Après cette épouvantable confusion dans l’Etat, dans l’Eglise, dans la société, dans la manière de penser, la raison a enfin repris son empire, et l’a étendu même au-delà des bornes ordinaires. C’est aujourd’hui surtout qu’on peut dire de cette nation :
Trois pouvoirs, étonnés du nœud qui les rassemble,
Les députés du peuple, et les grands, et le roi,
Divisés d’intérêts, réunis par la loi, etc.
Henr., ch. I, 314-15.
La fureur des partis a longtemps privé l’Angleterre d’une bonne histoire comme d’un bon gouvernement. Ce qu’un tory écrivait était nié par les wighs, démentis à leur tour par les torys. Rapin Thoyras, étranger, semblait seul avoir écrit une histoire impartiale ; mais on voit encore la souillure du préjugé jusque dans les vérités que Thoyras raconte ; au lieu que, dans le nouvel historien, on découvre un esprit supérieur à sa matière, qui parle des faiblesses, des erreurs, et des barbaries, comme un médecin parle des maladies épidémiques.
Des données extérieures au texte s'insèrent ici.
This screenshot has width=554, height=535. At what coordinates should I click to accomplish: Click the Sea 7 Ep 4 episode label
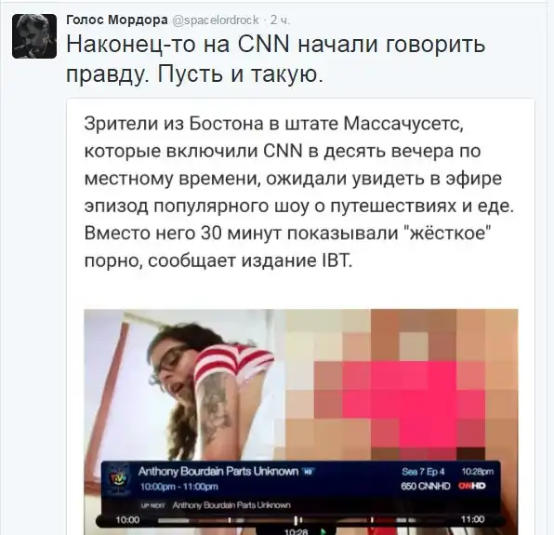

1 – Elle est de madame Bellot, à qui nous devons déjà une très bonne traduction du Règne des Tudors. – Gazette littéraire.
2 – Cet événement fameux est développé avec beaucoup de finesse et de sagacité dans l’Histoire du divorce de Henri VIII, par M. l’abbé Raynal. – Gazette littéraire.
3 – Ou Pole, ou Pool, ou Polo, ou Polus. (G.A.)
4 – Voyez les mêmes expressions au chapitre VIII de la Princesse de Babylone. (G.A.)